It's really not very sibling but it's kind of distantly familial. But mostly they interact as friends. Zee has been very sceptical about Alfred pretty much from the get-go. She met him probably in the early Victorian Era and Alfred interpreted her clinging to Uncle Rhys as shyness, but she was low-key cranky and not having it. It's not that she doesn't like him, because she does. Alfred's impossible not to like especially when he's being genuine. But she's not sure she trusts him. He's ambitious and cunning in that bible salesman kind of way.
But he also has had some moments where he recognizes how Europe rejects both of them for being very obviously on the edge of European hegemony. They might ride a lot of human context of whiteness but empire is a very fucked up cosmopolitan thing so "neither you nor I are entirely European. We're western states but never going to completely European and there will always be a barrier there. Don't bother with them, I've already tried and pushed our limits." made for some surprising commonality with them. He's also had his head in her lap hallucinating and begging for Matt, death or Dad when he was low-key dying of malaria or dengue in the South Pacific. She also, perhaps ironically given their power differences, has given him the biggest fuck you anyone ever has by banning his ships from her ports while not only not escaping punishment but still entirely benefiting from the American security apparatus. He saves the majority of his emotional attachment for Matt but they can have a beer and go surfing without major incident. He certainly trusts her more than she trusts him but like it's just more solid than intimate.

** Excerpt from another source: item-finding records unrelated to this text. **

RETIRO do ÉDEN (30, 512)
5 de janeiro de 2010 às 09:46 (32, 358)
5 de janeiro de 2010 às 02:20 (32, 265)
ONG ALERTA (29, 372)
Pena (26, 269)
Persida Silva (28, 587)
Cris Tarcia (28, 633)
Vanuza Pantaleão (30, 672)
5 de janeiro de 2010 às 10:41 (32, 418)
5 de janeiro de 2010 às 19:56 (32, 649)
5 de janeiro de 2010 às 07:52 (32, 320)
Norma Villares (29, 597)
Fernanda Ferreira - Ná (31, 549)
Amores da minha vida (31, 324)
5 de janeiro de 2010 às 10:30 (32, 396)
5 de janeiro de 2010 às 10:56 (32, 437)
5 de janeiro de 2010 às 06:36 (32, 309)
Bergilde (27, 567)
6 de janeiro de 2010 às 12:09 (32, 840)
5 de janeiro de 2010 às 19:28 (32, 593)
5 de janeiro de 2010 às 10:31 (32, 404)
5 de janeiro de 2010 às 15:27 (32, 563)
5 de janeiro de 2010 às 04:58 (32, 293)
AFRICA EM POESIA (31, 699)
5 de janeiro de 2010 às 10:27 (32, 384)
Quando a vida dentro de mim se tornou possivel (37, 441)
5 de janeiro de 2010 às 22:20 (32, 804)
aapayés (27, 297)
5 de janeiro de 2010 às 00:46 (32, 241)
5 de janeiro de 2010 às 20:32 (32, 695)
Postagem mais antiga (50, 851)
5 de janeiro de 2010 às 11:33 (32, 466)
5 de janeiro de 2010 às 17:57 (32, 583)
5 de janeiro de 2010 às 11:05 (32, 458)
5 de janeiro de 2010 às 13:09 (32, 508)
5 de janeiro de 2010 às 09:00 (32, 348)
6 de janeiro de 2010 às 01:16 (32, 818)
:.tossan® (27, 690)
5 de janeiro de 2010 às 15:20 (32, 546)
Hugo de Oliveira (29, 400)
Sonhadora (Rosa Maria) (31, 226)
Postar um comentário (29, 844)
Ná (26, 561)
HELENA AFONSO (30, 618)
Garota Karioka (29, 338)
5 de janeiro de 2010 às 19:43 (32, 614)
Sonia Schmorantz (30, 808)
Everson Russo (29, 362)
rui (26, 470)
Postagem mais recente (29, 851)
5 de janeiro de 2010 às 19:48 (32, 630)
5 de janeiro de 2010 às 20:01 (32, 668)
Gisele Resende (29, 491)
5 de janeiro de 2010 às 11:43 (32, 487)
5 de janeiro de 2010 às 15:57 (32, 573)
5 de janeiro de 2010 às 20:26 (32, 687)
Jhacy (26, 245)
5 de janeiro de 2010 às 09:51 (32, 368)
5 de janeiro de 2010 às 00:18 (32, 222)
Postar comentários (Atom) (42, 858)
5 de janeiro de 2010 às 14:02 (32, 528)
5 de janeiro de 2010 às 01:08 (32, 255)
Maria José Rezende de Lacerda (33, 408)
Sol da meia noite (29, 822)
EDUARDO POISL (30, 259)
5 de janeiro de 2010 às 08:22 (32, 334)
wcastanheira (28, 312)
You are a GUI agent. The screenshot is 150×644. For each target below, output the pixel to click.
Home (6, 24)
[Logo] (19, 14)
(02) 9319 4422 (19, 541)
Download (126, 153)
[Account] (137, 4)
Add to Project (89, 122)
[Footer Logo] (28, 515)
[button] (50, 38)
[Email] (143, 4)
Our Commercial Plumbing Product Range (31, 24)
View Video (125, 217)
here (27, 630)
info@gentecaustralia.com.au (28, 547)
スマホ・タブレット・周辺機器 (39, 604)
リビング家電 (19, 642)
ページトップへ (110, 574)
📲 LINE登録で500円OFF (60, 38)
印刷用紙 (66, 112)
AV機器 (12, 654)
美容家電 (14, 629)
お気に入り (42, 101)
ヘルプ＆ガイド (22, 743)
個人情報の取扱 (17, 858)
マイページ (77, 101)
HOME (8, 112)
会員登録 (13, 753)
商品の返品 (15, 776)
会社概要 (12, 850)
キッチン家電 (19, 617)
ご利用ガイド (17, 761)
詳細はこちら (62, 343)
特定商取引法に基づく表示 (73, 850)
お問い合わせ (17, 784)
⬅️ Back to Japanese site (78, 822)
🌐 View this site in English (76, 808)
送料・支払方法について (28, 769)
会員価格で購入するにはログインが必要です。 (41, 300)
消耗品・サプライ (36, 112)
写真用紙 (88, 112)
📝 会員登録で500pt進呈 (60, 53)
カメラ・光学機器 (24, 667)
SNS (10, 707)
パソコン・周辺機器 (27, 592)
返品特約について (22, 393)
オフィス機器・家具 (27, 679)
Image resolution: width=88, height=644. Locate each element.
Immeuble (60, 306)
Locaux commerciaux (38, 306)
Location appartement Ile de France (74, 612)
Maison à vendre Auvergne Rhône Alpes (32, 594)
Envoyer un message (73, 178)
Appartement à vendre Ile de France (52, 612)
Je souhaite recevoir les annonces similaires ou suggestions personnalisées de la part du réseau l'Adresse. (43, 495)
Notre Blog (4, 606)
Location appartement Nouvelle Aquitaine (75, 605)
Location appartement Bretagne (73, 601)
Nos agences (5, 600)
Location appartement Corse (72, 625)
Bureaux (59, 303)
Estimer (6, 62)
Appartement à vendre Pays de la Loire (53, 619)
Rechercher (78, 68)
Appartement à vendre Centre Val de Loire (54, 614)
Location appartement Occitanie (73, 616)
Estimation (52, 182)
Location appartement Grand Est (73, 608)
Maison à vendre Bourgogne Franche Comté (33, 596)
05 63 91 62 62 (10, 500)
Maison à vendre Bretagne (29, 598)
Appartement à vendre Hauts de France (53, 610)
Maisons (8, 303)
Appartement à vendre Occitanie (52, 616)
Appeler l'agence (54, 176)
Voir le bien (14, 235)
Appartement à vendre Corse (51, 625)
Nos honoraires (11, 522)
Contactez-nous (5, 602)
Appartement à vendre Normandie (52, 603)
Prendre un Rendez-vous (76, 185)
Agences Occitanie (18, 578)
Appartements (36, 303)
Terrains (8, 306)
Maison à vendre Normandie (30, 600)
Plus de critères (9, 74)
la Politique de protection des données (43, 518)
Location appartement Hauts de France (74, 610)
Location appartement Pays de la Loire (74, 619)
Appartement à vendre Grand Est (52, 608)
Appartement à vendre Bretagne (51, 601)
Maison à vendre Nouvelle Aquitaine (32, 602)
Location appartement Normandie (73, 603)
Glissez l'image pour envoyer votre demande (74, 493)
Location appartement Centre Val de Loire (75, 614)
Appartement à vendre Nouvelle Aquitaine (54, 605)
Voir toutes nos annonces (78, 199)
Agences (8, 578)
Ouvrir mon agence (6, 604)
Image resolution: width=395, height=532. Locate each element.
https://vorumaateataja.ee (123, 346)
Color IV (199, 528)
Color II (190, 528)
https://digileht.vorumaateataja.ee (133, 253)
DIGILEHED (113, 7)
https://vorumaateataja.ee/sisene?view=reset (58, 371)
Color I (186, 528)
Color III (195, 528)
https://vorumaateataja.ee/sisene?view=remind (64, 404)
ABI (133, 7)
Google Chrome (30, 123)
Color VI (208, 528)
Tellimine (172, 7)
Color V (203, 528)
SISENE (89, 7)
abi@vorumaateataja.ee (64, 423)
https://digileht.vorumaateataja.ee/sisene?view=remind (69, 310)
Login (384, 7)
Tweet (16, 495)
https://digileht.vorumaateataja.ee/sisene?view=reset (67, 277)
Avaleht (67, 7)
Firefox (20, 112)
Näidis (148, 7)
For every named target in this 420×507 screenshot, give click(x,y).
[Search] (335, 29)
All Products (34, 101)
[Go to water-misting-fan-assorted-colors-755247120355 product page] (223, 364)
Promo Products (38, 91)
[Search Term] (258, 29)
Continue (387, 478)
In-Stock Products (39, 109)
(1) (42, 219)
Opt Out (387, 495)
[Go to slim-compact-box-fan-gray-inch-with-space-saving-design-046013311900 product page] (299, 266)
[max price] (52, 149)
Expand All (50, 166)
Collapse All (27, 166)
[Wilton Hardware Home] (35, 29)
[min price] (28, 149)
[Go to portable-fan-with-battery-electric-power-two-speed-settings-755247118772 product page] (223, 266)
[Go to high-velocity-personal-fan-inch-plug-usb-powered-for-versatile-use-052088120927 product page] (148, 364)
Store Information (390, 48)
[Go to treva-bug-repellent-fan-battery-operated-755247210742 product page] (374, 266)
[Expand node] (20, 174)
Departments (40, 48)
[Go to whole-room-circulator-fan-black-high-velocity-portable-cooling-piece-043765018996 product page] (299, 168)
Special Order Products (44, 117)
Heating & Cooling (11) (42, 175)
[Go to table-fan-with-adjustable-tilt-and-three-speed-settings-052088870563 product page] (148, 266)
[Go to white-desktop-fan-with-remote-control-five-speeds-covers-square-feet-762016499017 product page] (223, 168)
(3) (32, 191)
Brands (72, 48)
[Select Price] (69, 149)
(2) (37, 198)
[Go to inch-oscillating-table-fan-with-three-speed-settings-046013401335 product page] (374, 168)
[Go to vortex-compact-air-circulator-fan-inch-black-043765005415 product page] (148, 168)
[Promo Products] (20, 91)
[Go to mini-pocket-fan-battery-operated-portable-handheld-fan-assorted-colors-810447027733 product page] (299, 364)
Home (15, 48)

Jack's relationship with Alfred is both more and less fraught. Mostly because of gender. Zee has it harder in a lot of ways being afab and feminine presenting most of the time but that's also made her less concerned about masculinity. Especially the sword clashing virility-as-nationalism they came of age in. The stolid, stoic, takes-his-lashes-silently ideal of British manhood that Jack does not suit. He looks at Arthur and he looks at Matt and he doesn't want to be them. His father's rage, Matthew's senseless martyrdom. He wants that respect, the warriors right to respect as it is. But he looks across the Pacific in the late 19th century and early 20th and Alfred is bright, forward-looking friendly and progressive. He has a navy. He has respect. He has a battle scars waged in the name of glamorous things like freedom and democracy and equality. That's an example of masculinity he likes. Alfred standing on the flag ship's prow, at the head of the Great White Fleet announcing him as the next great power kind of beat Jack over the head with a 'oh I'm a baby I need to grow up and get a navy and be a man and earn respect.' And he does pursue those goals and something of Alfred's version of great power projection. But its also not long before Alfred scares the shit out of him too. The costs of his father' ambitions have always been visible but when Alfred's are revealed to Jack they're shocking and frightening. He doesn't want to be his father and he doesn't want to be Alfred. But sometimes, the blunt imperialism of his father is a little easier to handle than the way Alfred operates as an empire of militant idealism. So while he and Alfred appear to get along very well on the surface, and work together very well while they're at it, there's very fundamental differences to who they are and that keeps them friends, not family.